(RECORD SET)

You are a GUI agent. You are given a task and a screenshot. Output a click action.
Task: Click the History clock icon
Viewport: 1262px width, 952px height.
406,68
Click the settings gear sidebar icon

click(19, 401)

(End RECORD SET)
(RECORD SET)

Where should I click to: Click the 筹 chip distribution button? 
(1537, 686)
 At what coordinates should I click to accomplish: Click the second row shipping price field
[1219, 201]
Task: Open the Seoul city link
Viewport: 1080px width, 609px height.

(End RECORD SET)
(RECORD SET)

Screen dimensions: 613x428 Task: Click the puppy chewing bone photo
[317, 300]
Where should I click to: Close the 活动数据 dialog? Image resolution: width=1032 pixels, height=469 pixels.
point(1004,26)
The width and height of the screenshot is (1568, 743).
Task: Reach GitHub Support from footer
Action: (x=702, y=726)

(End RECORD SET)

◆ EXERCISE OBJECTIVE:
In the listing above, find the line with "At what coordinates" and the line with "Viewport: 1080px width, 609px height.", then reproduce both and every line between them exactly.

◆ TASK OUTPUT:
 At what coordinates should I click to accomplish: Click the second row shipping price field
[1219, 201]
Task: Open the Seoul city link
Viewport: 1080px width, 609px height.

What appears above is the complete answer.